A packaged IC having the a pulse width modulation circuit in one package is currently produced, and some of the pulse width modulation ICs have an automatic adjustment function. The automatic adjustment function is performed as follows: a calibration signal, inputted from the outside of the apparatus, is used as a trigger signal; and in a full scale range of the pulse width modulation signal SPWM, a reference voltage for generating a pattern signal, a reference voltage of a D/A converter, and the like are automatically set.

Here, because input-output characteristics of the pulse width modulation IC vary mainly due to temperature differences, generally, the calibration signal is generated by the structure shown in FIG. 9.

A pulse width modulation IC 51 shown in FIG. 9 is operated as follows: a dot clock DCK and an 8 bit image data DATA are sent to the IC; one of three pulse width modulation modes of the IC is selected by control signals A and B (refer to FIG. 5); and the IC outputs a pulse width modulation signal PWMOUT according to the selected pulse width modulation mode.

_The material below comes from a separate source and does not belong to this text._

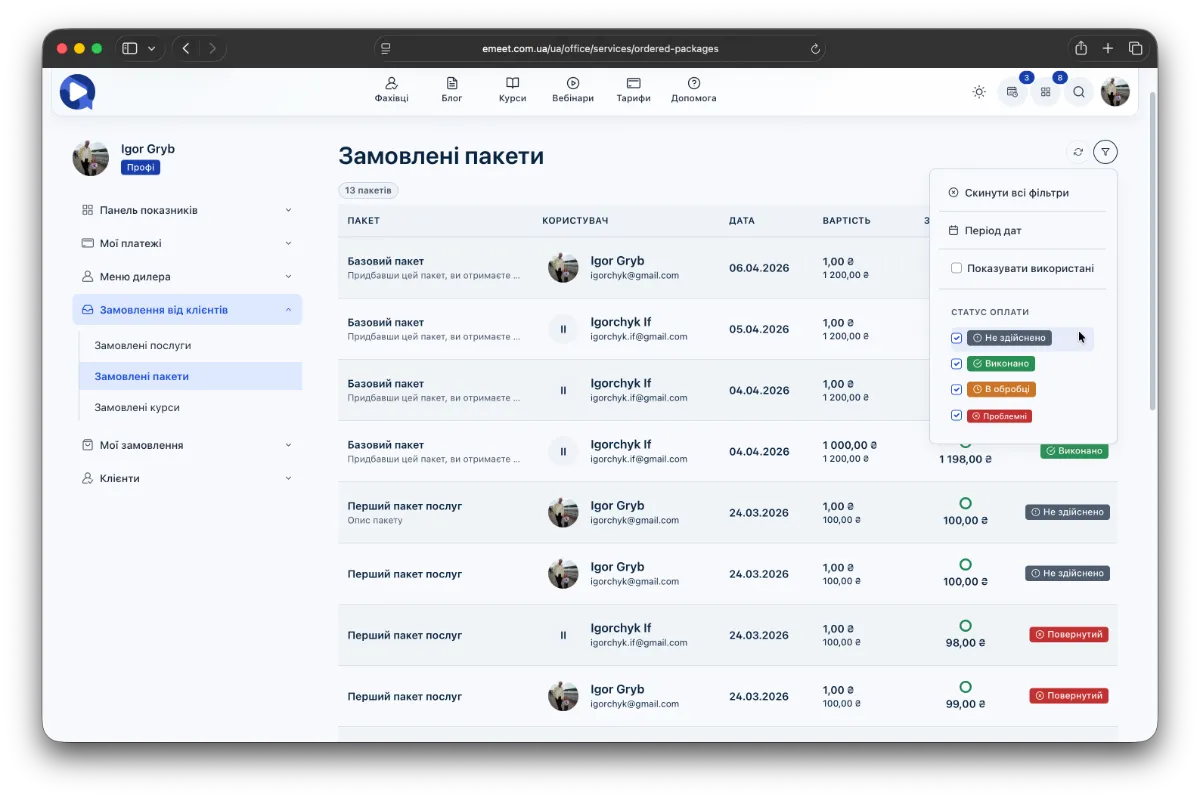Click the Safari address bar URL
The height and width of the screenshot is (798, 1200).
coord(599,48)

In this situation, a temperature sensor 52 for detecting the temperature of the pulse width modulation IC51 is provided; and a voltage outputted from the temperature sensor 52 corresponding to a temperature is converted by an A/D converter 53, and outputted to a CPU 54.

In the CPU 54, the following operations are conducted: a temperature variation is found when current temperature data is compared to the temperature data at the time of the previous calibration; then, in the case where the temperature variation is more than an absolute value of, for example, .+-.10.degree. C., when a page area signal indicating an image formation area is low, and no image data DATA exists, then a temperature variation detection signal showing the temperature variation is outputted to a calibration signal generator 55.

On the other hand, under the condition that the page area signal is high and the image data DATA exists, the temperature variation detection signal is outputted to the calibration signal generator 55 after processing of the image data DATA has been completed, that is, after the page area signal has been changed to low.

In the calibration signal generator 55, when the temperature variation detection signal is inputted, a calibration signal is generated, and the signal is outputted to a pulse width modulation IC 51. Then, in the pulse width modulation IC 51 when the calibration signal is inputted to the IC 51, an initializing operation is conducted and a full scale range of the pulse width modulation is set.

In this connection, when the calibration signal is generated by the aforementioned circuit composition, the following problems occur: a temperature sensor and an A/D converter are necessary, resulting in a complex circuit composition; and it is necessary to calculate a judgement data in order to judge the temperature variation, and thereby, the calculation load of the CPU is increased.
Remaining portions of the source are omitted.